# Equivalence of two definitions of nuclear operators on Hilbert spaces

I need to prove that class Sp$$(X)$$ in Banach space $$X$$ is equal to $$S_1(H)$$ , if $$X = H$$ is Hilbert space.

Definition 1 :

Let $$X$$ and $$Y$$ be Banach spaces. Operator $$A \in B(X,Y)$$ is called nuclear or operator with trace $$(A \in \text{Sp}(X,Y))$$ if there exist one-dimentional operators $$A_k$$ such that $$A = \sum_{k=0}^\infty A_k$$, where the series converges absolutely in $$B(X,Y)$$.

Definition 2:

Let $$H$$ be Hilbert space and operator $$A$$ on $$H$$ is compact. We may define $$s_n$$ numbers of this operator: $$s_n(A) = \sqrt{\lambda_n (A^* A)},n = 1,2,3…,$$ where $$\lambda_n(A^*A)$$ are eigenvalues of $$A^*A$$ in descending order. We say that $$A \in S_p(H)$$ if sequence $$(s_n)_{n=1}^\infty \in \ell_p$$ . Elements of $$S_1(H)$$ are called nuclear operators.

I proved that $$S_1(H) \subset Sp(H)$$:

Let $$A \in S_1(H)$$, then by Hilbert-Schmidt theorem $$H = Ker(A^*A) \oplus H_1$$, where $$H_1$$ is closed subspace with orthonormal basis consisting of eigenvectors $$\{\varphi_n\}_{n=1}^{\infty}$$ of $$A^*A$$. It is easy to see that $$Ker(A^*A)=Ker(A)$$.

Then for any $$x\in H$$ we have $$x=x_0+\sum_{n=1}^{\infty}(x,\varphi_n)\varphi_n$$ where $$x_0\in Ker(A)$$. From this $$Ax=\sum_{n=1}^{\infty}(x,\varphi_n)A\varphi_n=\sum_{n=1}^{\infty}s_n(x,\varphi_n)\psi_n$$, where $$\psi_n=A\varphi_n/||A\varphi_n||$$ form an orthonormal system. We define $$A_n x=s_n(x,\varphi_n)\psi_n$$, $$||A_n||=s_n$$ and we obtain needed result.
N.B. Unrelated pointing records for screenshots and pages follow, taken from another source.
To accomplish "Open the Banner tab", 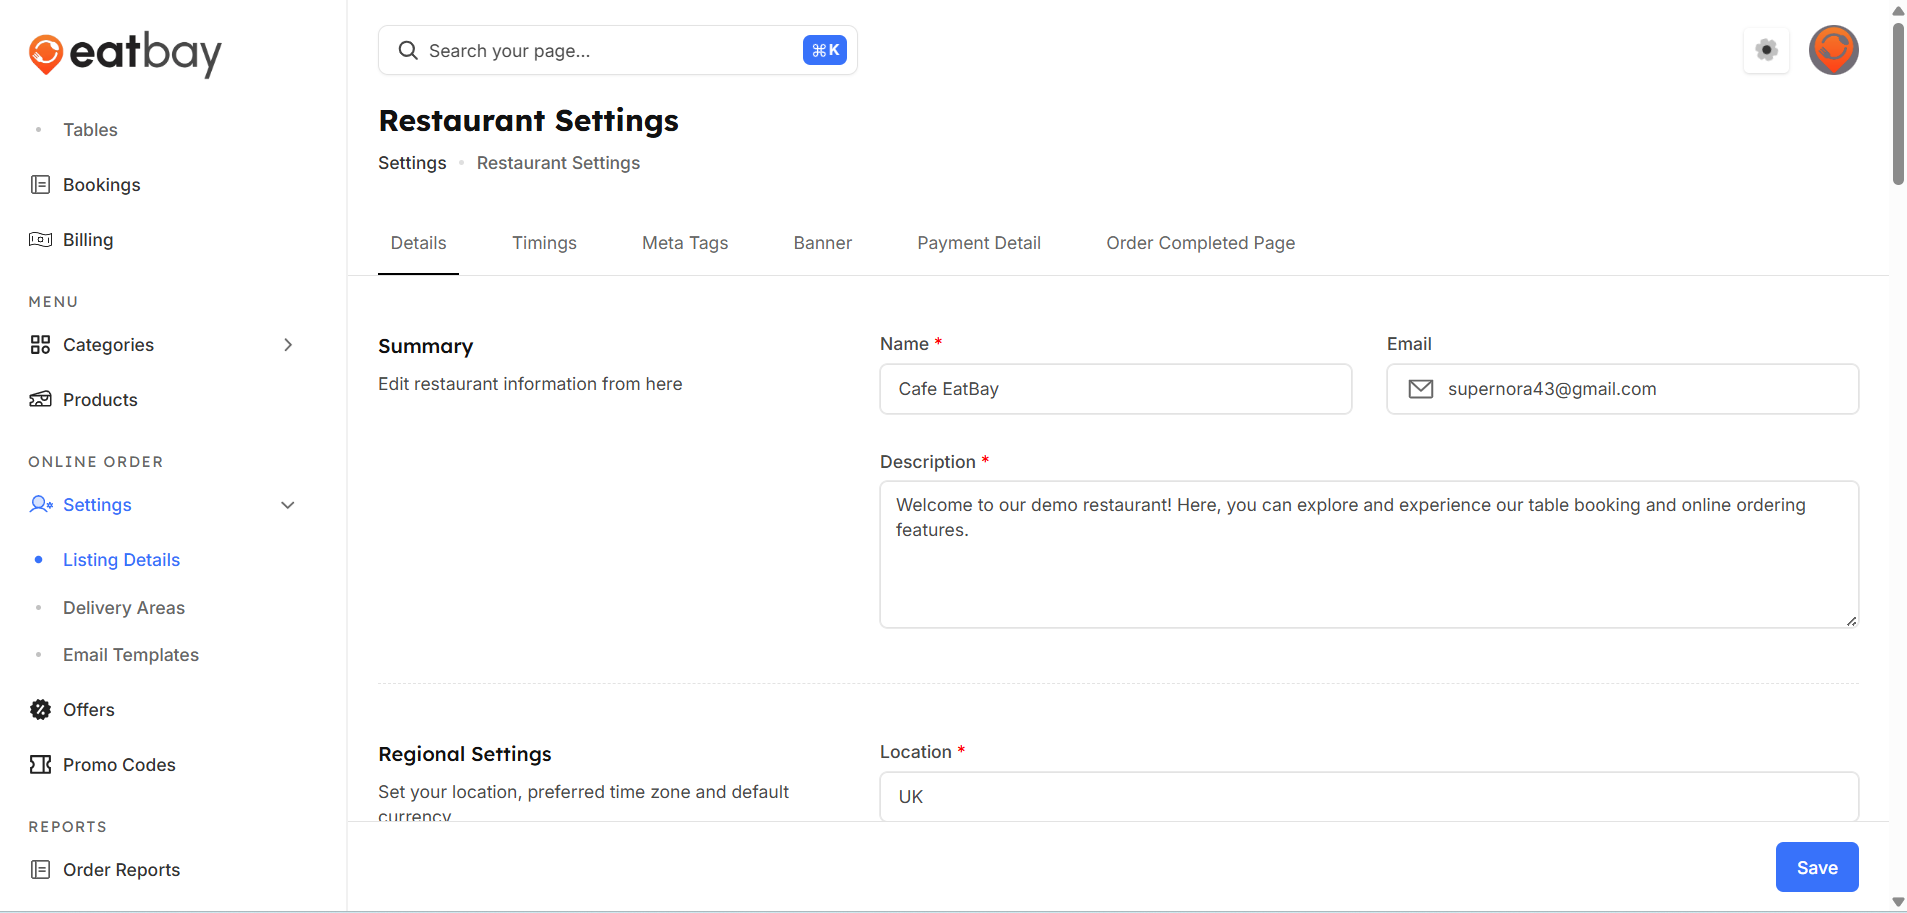I will click(822, 243).
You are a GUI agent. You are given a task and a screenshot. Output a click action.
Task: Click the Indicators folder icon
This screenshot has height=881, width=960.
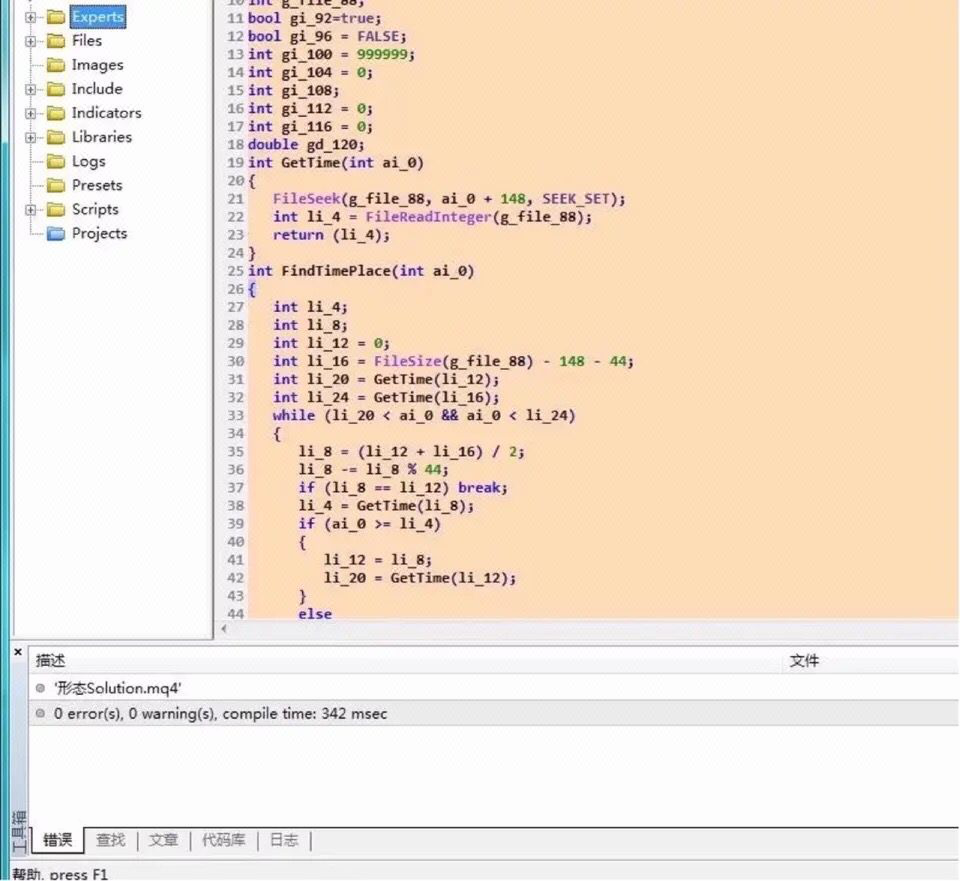[x=55, y=112]
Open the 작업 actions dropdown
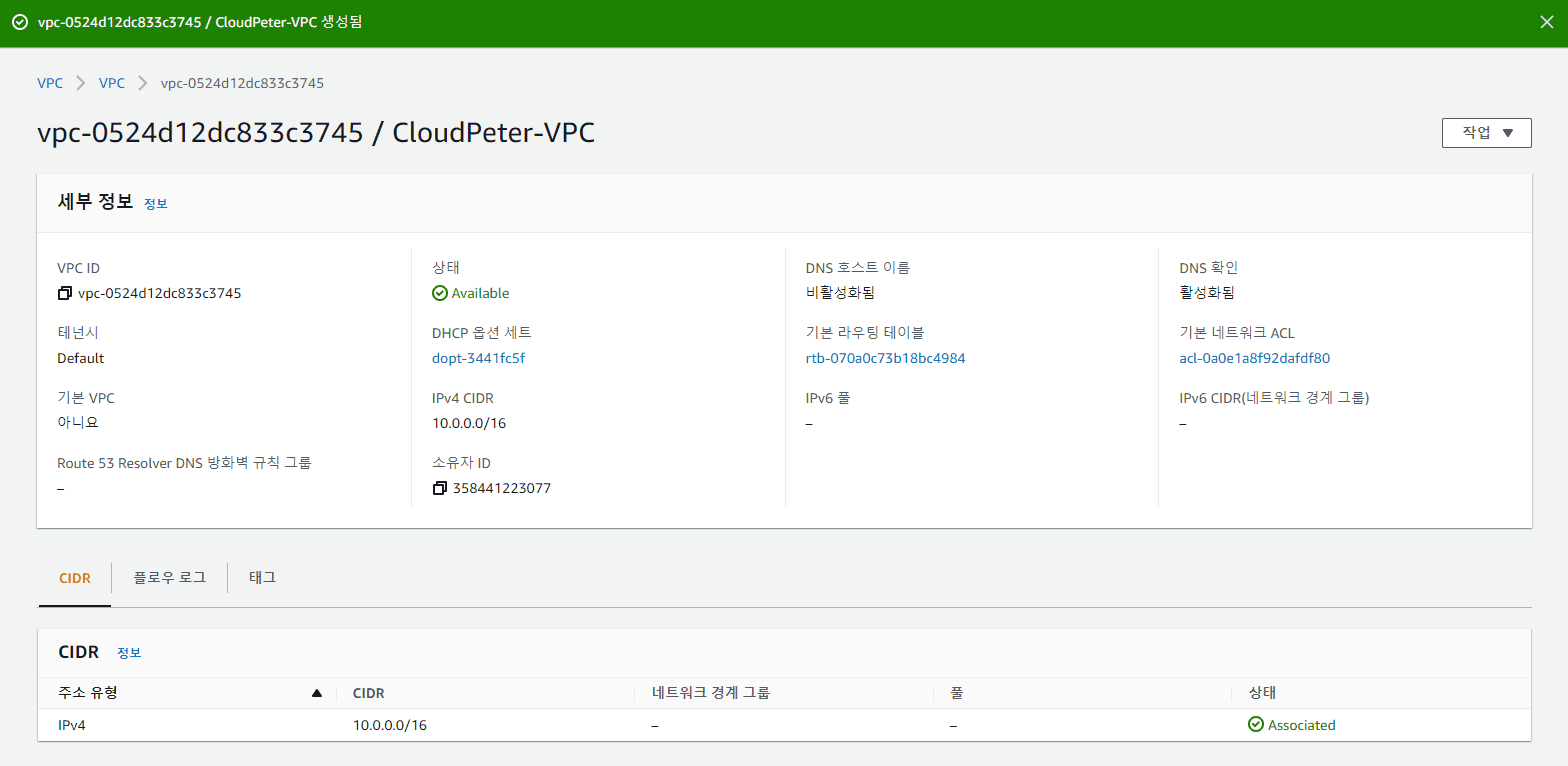This screenshot has width=1568, height=766. click(x=1486, y=133)
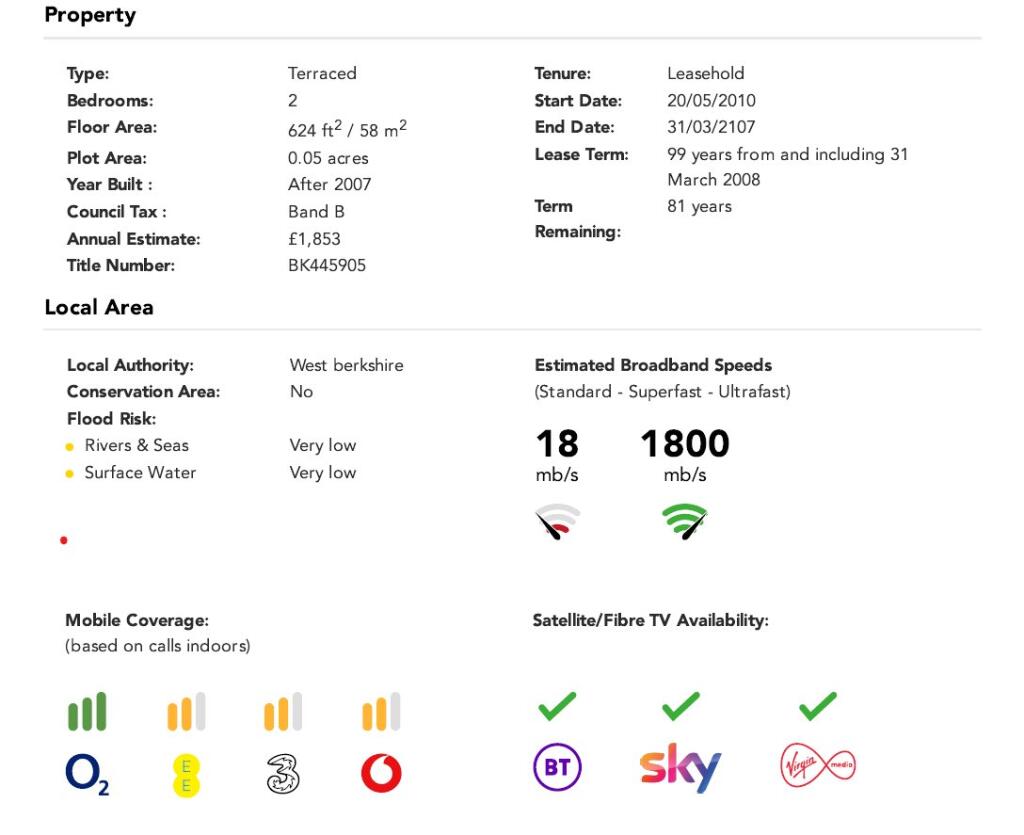Click the green checkmark above Sky
This screenshot has width=1024, height=835.
(681, 706)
How do I prove $$Sp(H)\subset S_1(H)$$?

It is not true. Any compact operator $$A$$ (and not just those in $$S_1(H)$$) can be written as $$\sum_kA_k$$ with $$A_k$$ rank-one. Indeed, if $$A$$ is compact, then using the Polar Decomposition and the Spectral Theorem (or the Singular Value Decomposition, which amount to the same) you have $$A=\sum_k V_k|A_k|$$ where the $$V_k$$ are partial isometries and $$|A_k|$$ are rank-one positive operators.
And the converse works the same (note that your proof uses "compact" and not "trace-class"). So the equality is $$Sp(H)=K(H)$$.